Well, Flashback is not a Trojan horse. (It is also not a virus, nor a “Trojan virus,” as some media are saying.) While the distinction is, perhaps, not important if you have been infected by this malware, it actually is useful to know.

A Trojan horse is malware hidden in something that you have downloaded, or have received by e-mail. You think it’s something useful – an application or a file – but when you open it, even though it might seem to do something useful, it actually installs malware. Many Trojan horses use “social engineering” to trick users into opening them. This was the case with the earliest version of the Flashback malware, which Intego discovered in September, 2011. At the time, Flashback masqueraded as a Flash Player installer. A later variant also pretended to be changed tactics to infect Macs by pretending to be Apple’s Software Update tool.

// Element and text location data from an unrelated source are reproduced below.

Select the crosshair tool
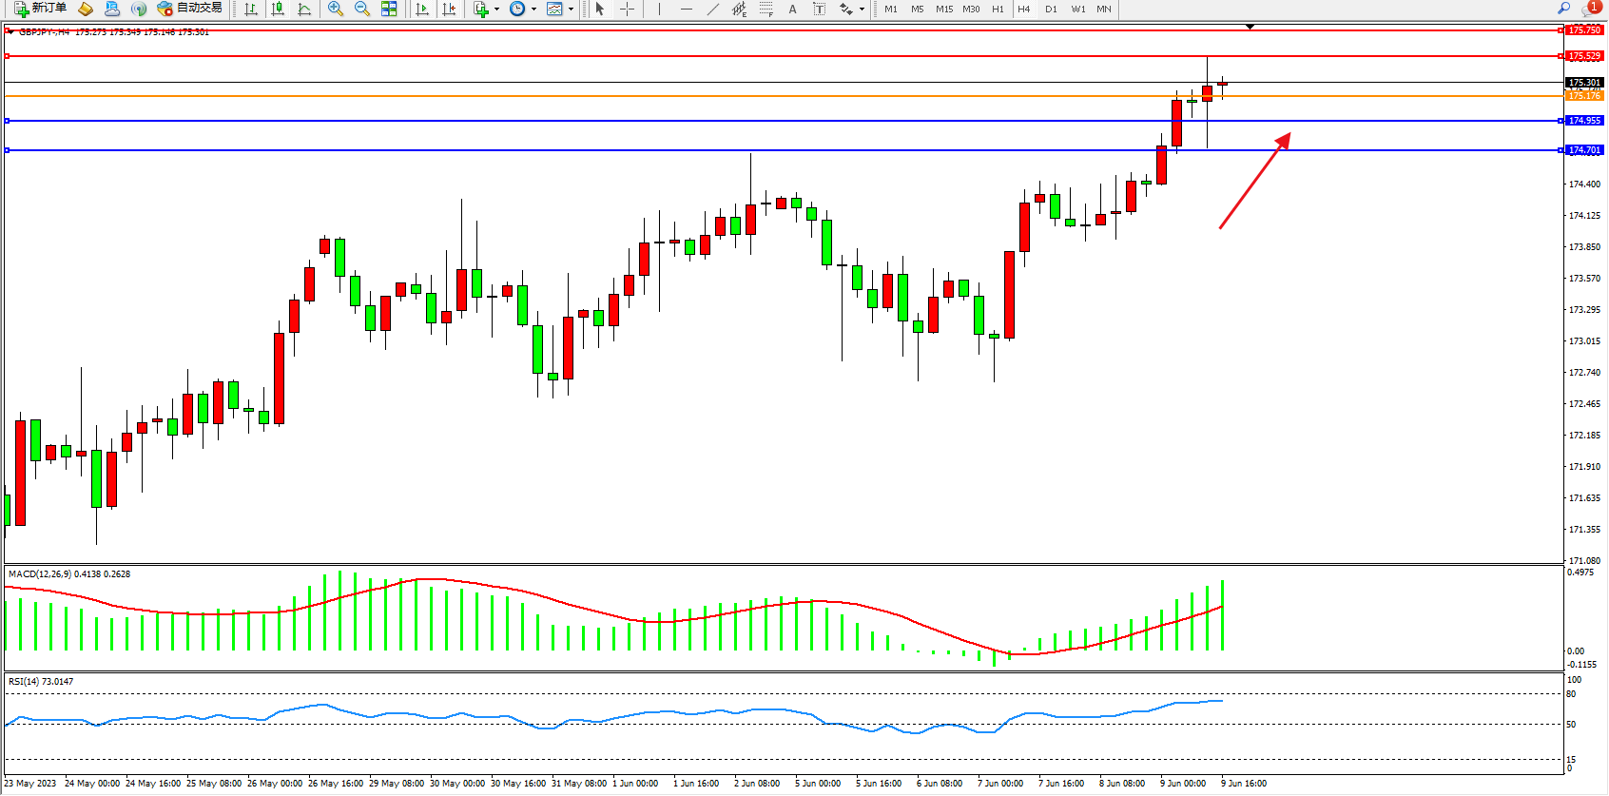Image resolution: width=1609 pixels, height=796 pixels. pos(628,9)
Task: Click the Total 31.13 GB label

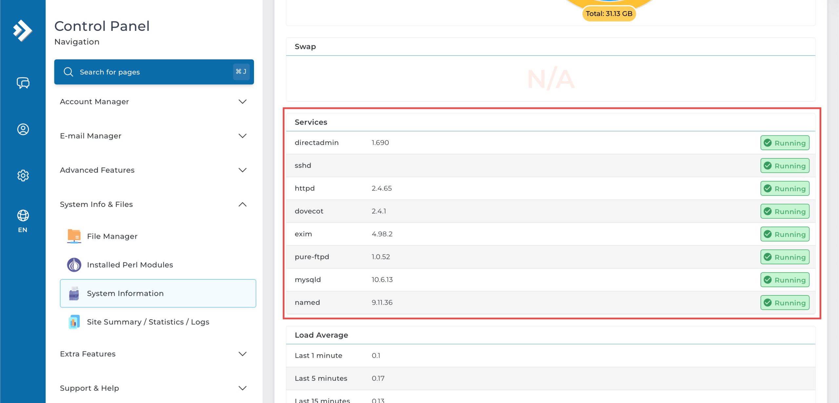Action: click(x=609, y=14)
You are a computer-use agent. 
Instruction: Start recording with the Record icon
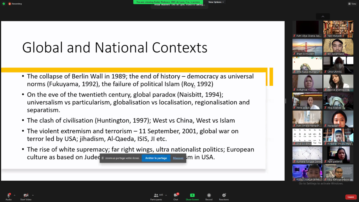[209, 196]
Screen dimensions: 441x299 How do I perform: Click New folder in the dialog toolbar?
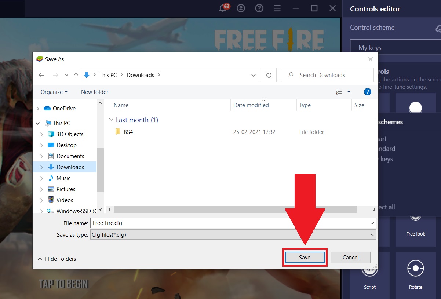pos(94,92)
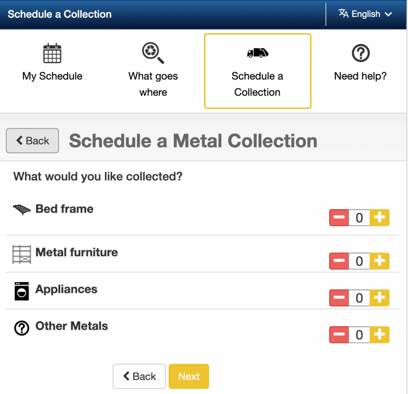Click the garbage truck icon

click(x=257, y=53)
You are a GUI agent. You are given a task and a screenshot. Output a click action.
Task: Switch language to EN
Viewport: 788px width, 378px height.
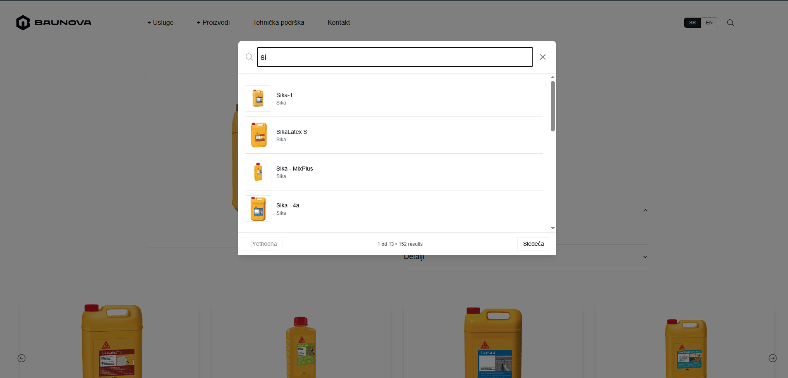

But recent versions of Flashback – the name has remained the same because the underlying malware code is similar – have been using Java vulnerabilities to infect Macs.

The difference between these two methods is important. In the first method, users are tricked into launching something which then infects their Macs. In the second, a “drive-by download” takes advantage of a vulnerability to install, in many cases, without users being aware that anything has happened. (And the actual malware that is installed is called a “backdoor,” because it opens ports on an infected computer enabling remote users to access those computers and the data they contain.)

Drive-by downloads occur when users visit poisoned web sites. In many cases, it’s not even the web sites themselves that are tainted; it could be ads or videos that are embedded in web pages on these sites that serve the malware.

So, malware – in this case a backdoor – is the payload; that’s the nasty stuff that cyber-criminals want to get on your Mac. Trojan horses and drive-by downloads are delivery methods; that’s how the bad guys get the nasty stuff on your Macs.

Users need to know not to open files they get unexpectedly by e-mail, and not to launch applications that they find in their Downloads folder without them having downloaded them. But other than not using the web, the only way to protect against drive-by downloads is to use Mac antivirus software, such as Intego VirusBarrier X6, to ensure that no nasty files get onto your Mac.